Ich beschloss, meine sie mit den Menschen zu teilen, denen ich vertraute. Ich erwartete, ausgelacht zu werden oder nicht ernst genommen. Stattdessen spürte ich, dass alle merkten, wie wichtig es mir damit war. Entsprechend inständig wurde ich darum gebeten, vorsichtig und behutsam zu sein. Auf guten Rat meiner Trainerin blieben wir in der Trainingsplanung bis zuletzt demütig: Eine Saison von April bis September kostet körperliche, aber auch mentale Kraft – und manchmal vielleicht auch zu viel von beidem, um danach das Vorhaben Langdistanz in Angriff zu nehmen. Bis Anfang September stand nicht fest, ob ich die Herausforderung wirklich noch in diesem Jahr angehen würde.

Erholt von meinem letzten, zum Glück sehr erfolgreichen Rennen merkte ich aber, dass mich in diesem Jahr nichts anderes mehr reizte, als genau jetzt mein größtes sportliches Ziel in Angriff zu nehmen. Ich hatte mich bewusst vorher nicht darauf eingeschossen, sondern mir selbst die Möglichkeit gegeben, noch bis zum letzten Moment die Reißleine zu ziehen. Und ich glaube, genau deshalb bin ich gerade so zufrieden mit meiner Entscheidung: Sie ist letzten Endes nicht aus Trotz und Frust geboren, wie es gewesen wäre, wenn ich sie direkt nach meinem schlechten Resultat in Frankreich gefällt hätte. Sie wurde in einem Moment des Erfolges getroffen. Und sie ist mutig. Vielleicht sogar übermütig.

Aber wie oft müssen wir im Sport genau das Gegenteil sein müssen: Reflektiert, rational und realistisch. Wie schön kann es sein, auch einfach mal aus diesem Sicherheitsdenken auszubrechen und einfach mal das zu machen, was nicht objektiv das Richtige ist, sondern was Bock macht?
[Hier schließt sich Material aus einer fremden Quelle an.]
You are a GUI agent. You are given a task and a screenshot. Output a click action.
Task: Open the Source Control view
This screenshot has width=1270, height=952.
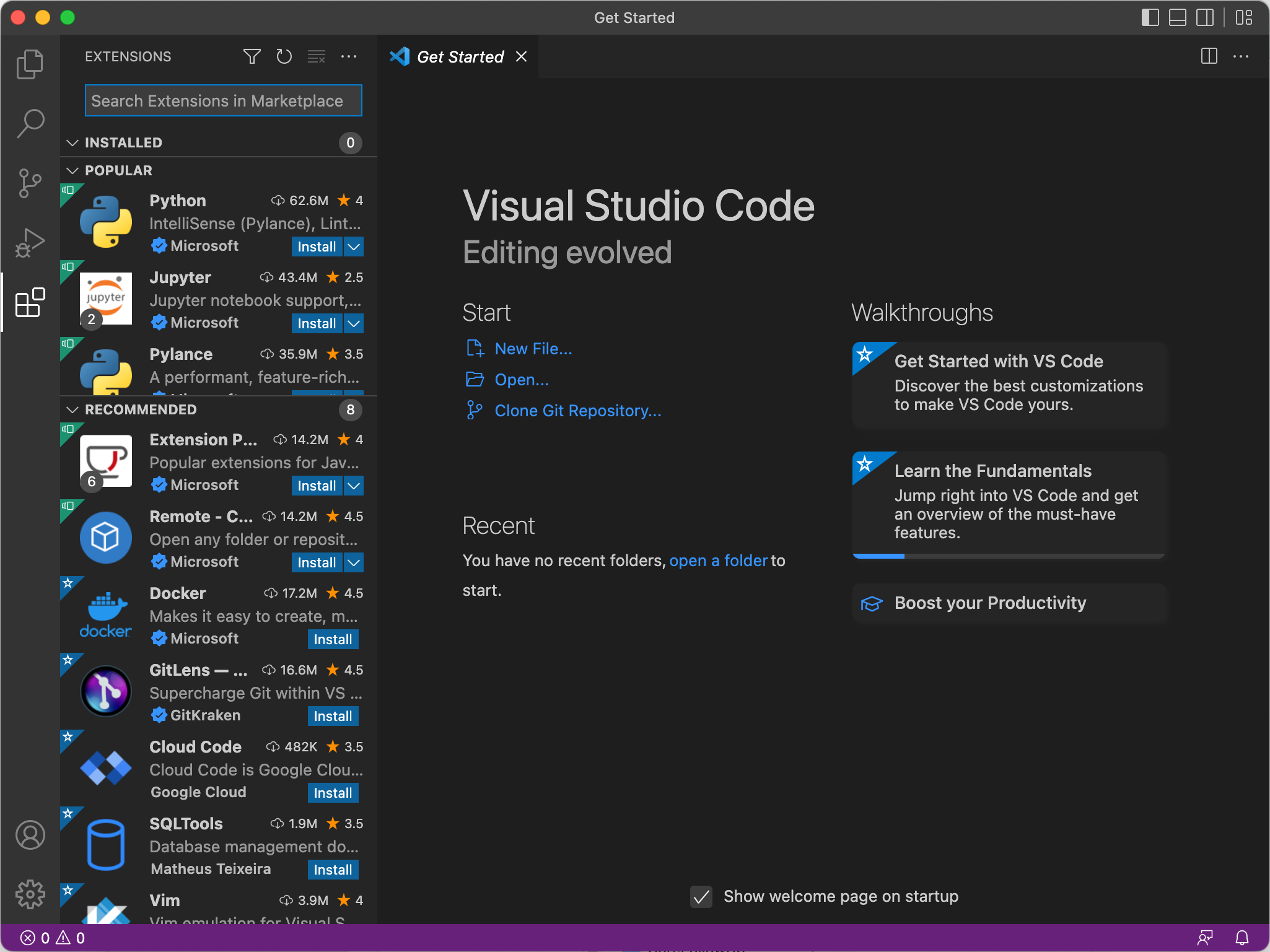tap(30, 183)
Ich will vor lauter nach außen hin verkörperter Vernunft und Professionalität nicht aus den Augen verlieren, dass ich dieses Triathlonding in erster Linie deshalb mache, weil es diese heillose Überforderung bringt, die mir nach wie vor jeden Tag Freude bereitet (auch wenn sie zum Glück mittlerweile ein bisschen sortierter ist als früher).

Ich genieße im Moment jede Sekunde meiner Trainingseinheiten. Ich kann so viel lachen und mich genauso auch mal durchbeißen, wenn es hart wird. Weil ich wieder weiß, für welches Ziel ich es mache.

Was am Ende als kurzfristiges Resultat beim IRONMAN Cascais, bei dem ich am 21. Oktober starten möchte, übrigbleiben wird, ist im Prinzip gar nicht so relevant. Denn der Traum ist nicht an den Rennausgang geknüpft, sondern daran, gelebt zu werden. Und ich wünsche jeder Athletin und jedem Athleten da draußen, dass es ihr oder ihm auch so geht, wenn die Vorbereitung auf eine Herausforderung ansteht, auf die man sich freut, aber vor der man eben auch die nötige Portion Respekt hat.

„Wenn dir deine Träume keine Angst machen, sind sie nicht groß genug“, fasst für mich perfekt zusammen, warum es sich für mich lohnt, jetzt, am Ende dieser Saison das zu machen, was ein lang gehegter Traum ist, den ich schon fast vergessen hätte.

Ich kann es kaum erwarten. Und ja, ich hab Schiss.